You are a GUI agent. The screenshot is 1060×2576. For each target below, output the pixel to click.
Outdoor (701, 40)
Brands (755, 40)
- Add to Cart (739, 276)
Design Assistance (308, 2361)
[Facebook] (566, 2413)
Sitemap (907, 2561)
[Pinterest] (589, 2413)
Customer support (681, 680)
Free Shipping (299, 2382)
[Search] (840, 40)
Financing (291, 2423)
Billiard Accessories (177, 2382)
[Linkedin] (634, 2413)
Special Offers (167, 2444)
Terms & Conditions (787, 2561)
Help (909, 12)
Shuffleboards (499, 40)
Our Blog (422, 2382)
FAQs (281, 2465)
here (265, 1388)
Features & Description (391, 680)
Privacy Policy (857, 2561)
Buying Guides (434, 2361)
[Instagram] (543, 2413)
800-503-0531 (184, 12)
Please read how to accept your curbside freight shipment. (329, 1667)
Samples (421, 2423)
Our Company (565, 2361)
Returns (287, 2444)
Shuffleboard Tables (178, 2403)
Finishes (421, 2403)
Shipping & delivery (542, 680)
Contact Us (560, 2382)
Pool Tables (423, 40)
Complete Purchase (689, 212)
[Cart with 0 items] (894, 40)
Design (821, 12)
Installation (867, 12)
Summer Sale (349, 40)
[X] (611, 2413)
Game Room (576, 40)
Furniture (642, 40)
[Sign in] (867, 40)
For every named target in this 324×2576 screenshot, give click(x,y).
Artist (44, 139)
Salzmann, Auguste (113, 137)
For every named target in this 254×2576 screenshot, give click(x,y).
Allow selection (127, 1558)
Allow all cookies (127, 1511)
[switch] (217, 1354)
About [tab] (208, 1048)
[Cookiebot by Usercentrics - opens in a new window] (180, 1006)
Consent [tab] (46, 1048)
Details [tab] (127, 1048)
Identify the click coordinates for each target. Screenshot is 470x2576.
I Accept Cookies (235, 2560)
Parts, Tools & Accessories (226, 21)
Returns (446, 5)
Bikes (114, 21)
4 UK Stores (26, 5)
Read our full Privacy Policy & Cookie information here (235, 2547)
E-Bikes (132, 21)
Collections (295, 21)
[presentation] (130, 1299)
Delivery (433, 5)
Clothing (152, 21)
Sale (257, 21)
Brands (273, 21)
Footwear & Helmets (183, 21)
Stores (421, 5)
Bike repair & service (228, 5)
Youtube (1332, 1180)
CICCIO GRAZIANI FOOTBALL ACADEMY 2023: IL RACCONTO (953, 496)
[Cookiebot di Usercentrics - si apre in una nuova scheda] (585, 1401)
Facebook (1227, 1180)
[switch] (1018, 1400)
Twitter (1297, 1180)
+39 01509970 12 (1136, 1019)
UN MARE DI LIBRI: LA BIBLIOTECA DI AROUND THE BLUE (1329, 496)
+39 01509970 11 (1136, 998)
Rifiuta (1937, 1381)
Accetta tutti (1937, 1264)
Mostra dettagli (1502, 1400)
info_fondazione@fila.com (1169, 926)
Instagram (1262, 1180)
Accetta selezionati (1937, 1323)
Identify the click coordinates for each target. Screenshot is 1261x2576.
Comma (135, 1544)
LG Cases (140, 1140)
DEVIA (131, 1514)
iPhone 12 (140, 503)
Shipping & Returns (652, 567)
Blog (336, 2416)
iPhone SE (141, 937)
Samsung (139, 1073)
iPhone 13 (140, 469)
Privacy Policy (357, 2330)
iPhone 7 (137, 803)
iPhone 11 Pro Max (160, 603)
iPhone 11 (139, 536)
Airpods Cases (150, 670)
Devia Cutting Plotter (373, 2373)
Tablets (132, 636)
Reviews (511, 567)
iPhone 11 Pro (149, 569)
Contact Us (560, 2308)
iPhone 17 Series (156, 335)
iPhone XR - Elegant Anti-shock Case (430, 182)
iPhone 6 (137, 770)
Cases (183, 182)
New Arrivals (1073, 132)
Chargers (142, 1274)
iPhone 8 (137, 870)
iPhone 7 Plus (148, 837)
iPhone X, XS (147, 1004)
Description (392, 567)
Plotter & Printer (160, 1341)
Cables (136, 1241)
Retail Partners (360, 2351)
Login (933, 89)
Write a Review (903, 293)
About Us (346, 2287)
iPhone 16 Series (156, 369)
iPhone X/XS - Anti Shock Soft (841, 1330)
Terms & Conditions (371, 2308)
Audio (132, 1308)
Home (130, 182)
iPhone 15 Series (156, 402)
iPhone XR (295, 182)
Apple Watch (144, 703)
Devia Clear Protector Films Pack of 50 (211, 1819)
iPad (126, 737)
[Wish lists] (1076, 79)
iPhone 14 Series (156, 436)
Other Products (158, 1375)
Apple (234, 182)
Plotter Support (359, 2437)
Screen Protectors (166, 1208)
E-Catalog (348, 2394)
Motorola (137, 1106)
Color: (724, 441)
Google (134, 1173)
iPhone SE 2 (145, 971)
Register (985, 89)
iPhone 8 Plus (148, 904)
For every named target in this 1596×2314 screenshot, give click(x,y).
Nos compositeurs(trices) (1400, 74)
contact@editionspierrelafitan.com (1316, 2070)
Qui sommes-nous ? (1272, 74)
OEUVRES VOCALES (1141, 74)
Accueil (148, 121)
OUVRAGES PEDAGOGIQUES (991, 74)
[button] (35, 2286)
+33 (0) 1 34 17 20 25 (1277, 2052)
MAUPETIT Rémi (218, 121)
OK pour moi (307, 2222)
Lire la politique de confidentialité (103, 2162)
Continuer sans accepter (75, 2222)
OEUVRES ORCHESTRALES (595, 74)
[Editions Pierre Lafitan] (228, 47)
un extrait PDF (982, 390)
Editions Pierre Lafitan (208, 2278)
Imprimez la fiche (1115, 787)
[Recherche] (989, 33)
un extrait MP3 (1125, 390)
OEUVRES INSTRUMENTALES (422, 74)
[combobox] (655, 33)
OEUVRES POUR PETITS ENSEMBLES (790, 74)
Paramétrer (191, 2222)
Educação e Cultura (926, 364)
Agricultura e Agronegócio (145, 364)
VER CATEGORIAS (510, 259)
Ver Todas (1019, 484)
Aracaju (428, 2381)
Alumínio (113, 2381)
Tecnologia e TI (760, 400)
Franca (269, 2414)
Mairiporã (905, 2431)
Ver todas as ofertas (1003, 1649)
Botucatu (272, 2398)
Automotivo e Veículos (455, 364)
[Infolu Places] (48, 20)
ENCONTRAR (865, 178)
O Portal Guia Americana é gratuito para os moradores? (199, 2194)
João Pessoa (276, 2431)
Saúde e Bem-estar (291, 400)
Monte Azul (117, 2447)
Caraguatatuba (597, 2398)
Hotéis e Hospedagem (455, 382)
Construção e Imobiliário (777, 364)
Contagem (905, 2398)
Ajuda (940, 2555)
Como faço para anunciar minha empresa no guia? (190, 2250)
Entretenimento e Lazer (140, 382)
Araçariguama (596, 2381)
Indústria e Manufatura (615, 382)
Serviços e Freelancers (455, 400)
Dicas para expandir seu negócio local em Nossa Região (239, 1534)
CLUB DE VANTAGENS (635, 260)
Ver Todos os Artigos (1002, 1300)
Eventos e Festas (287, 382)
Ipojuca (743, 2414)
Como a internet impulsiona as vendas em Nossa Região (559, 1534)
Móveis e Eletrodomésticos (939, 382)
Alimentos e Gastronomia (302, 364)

#### [Goal of the exercise]
Please count up the lines in the listing above holding the string "Privacy", and say the number with nothing else.

#### [Your response]
3